PAGE EXCERPT:
====

China’s central Internet regulator has summoned Sina Weibo to keep its information flows under control, punishing the platform by closing down its hot search lists and trending topic lists for the time to come. Sina Weibo has reacted with self-criticism and has exposed Chinese celebrities allegedly buying their way to the top.

There is an empty space on the right sidebar of the Sina Weibo platform this week. Where users of China’s biggest microblogging website usually see a ‘top trending’ list of the most popular topics or the most searched hashtags on the right sidebar, they now see an advertisement with nothing below it.

The change is the result of the reprimands Sina Weibo received this week from the Cyberspace Administration, China’s central Internet regulator, over the company’s “failure to censor illegal information posted by its users” and spreading of “vulgar content,” according to state media outlet Xinhua News.

 
Weibo Gets Punished
 

As punishment for Weibo’s ‘incapability’ to keep its information flows under control, the Cyberspace Administration issued a weeklong ban on the site’s “most searched hashtags” and “hottest topics” lists, until Saturday, February 3.

Another penalty was also announced: Sina Weibo’s hot lists cannot contain dozens of names and topics specified on an issued list for a period of at least three months.

On January 28, Weibo’s Administrator (@微博管理员) announced the recent measures and published a list of celebrity names that can no longer hit the ‘most popular’ charts on Weibo for the time to come.

One of the reasons mentioned for the ban is that these celebrities would allegedly buy their way to the top trending lists on Weibo. Weibo’s Administrator writes:

As the largest social media platform in China, we know that Weibo should have higher standards and greater responsibility. Based on our deep understanding for the notification of the concerning departments, we will carry out a thorough self-examination and self-correction, and will strictly carry out reforming measures to ensure we meet the goal. We will increase the cooperation with the formal media, and upgrade the Quality of Service of our content. With more technology and manpower, we will improve our management of illegal and harmful information, and maintain the order within the online informaton and preserve a good [online] environment.

In August 2016, Chinese authorities already announced that they would strictly guard against hyping private affairs and family conflicts of internet celebrities and the rich and famous. The announcement followed after the divorce of Chinese actor Wang Baoqian became one of the most discussed topics of all time on Weibo and Wechat.

 
Battling Flawed Algorithms?
 

On January 28, Weibo’s Administrator issued another statement that said that Weibo’s hot trending lists should be a reflection of the actual topics gaining most attention amongst netizens, but that companies and entertainment enterprises have found ways to influence these lists.

On Monday, Financial Times also reiterated that Chinese digital agencies are selling fake rankings on Weibo’s “hot topics” list.

Besides buying targeted marketing space on Weibo, which is actually clearly marked as third-party advertising, companies and celebrities can get a hashtag of choice into the top trending lists for as little as 8000 yuan (±$1260) by which digital agencies create fake Weibo accounts pushing a topic up the charts.

====

DATASET CONTENT:
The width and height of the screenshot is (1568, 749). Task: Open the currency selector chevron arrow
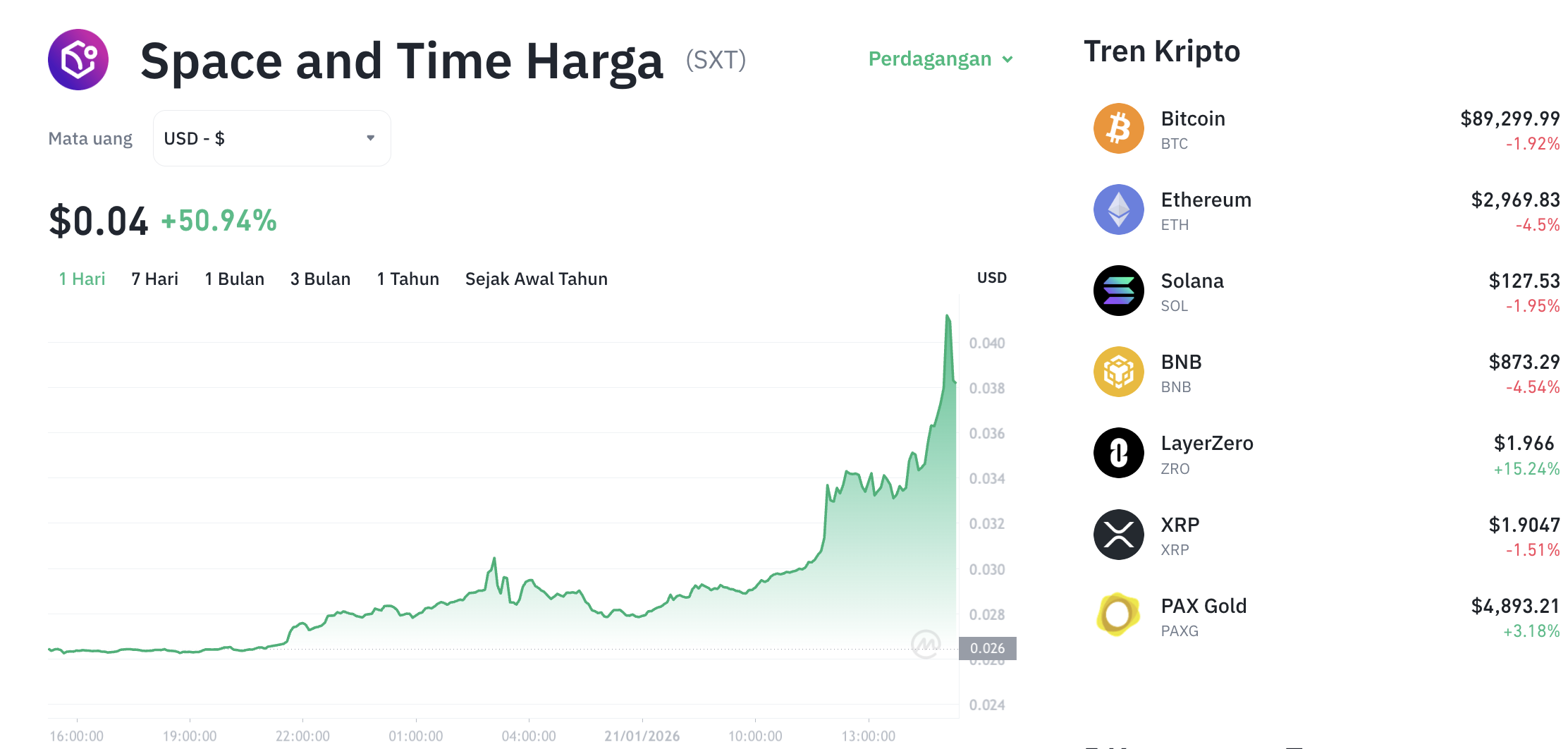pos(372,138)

====

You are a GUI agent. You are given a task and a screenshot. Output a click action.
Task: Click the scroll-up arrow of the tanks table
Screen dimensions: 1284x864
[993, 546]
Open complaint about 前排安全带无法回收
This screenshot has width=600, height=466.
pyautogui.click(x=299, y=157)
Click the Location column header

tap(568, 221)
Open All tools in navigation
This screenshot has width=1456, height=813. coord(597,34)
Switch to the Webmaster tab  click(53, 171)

====

ACTIVITY: Carry on the article about China's regulator punishing Sina Weibo, starting right after its last sentence. The entries are separate material from the article about Weibo.

RESULT FOR THIS EXERCISE:
Other big social media platforms such as Twitter and Facebook are allegedly facing similar problems that falsely affect the top trending lists and platform algorithms.

Weibo administrators promised they would “effectively crackdown on the illicit competition that is harming the [online] community.”

 
Naughty Corner for Celebrities
 

Based on online data of the past month, Weibo administrators issued a list of 38 celebrity names, topics, and hashtags that were allegedly illegally bought up the trending charts by companies.

These names and topics will not be allowed to appear in the top trending lists for the months to come. Here are eight examples of names provided by Weibo.

1. One of these banned topics is the actress Li Xiaolu (李小璐), who recently made it to the top trending lists for her extramarital affair with hip-hop artist PG One.

Li Xiaolu is banned from the top trending lists on Weibo for the next 3 months.

2. Another name that won’t go ‘trending’ for the coming months is that of Chinese singer, songwriter, and actress Zhou Bichang aka Bibi Zhou (周笔畅). Bibi Zhou is also accused of paying money to get herself to the top trending lists on Weibo.

However, Bibi Zhou responded to the accusations on January 28, saying that “all the money I have I put into my music videos – I cannot afford [to spend money on] hot search lists.”

3. Chinese comedian Song Xiaobao (宋小宝)

The comedian Song Xiaobo, who stars in the TV show Joyful Comedians (欢乐喜剧人), will not be able to promote himself nor the show in the top lists on Weibo for the time to come.

Chinese comedian Song Xiaobao (宋小宝).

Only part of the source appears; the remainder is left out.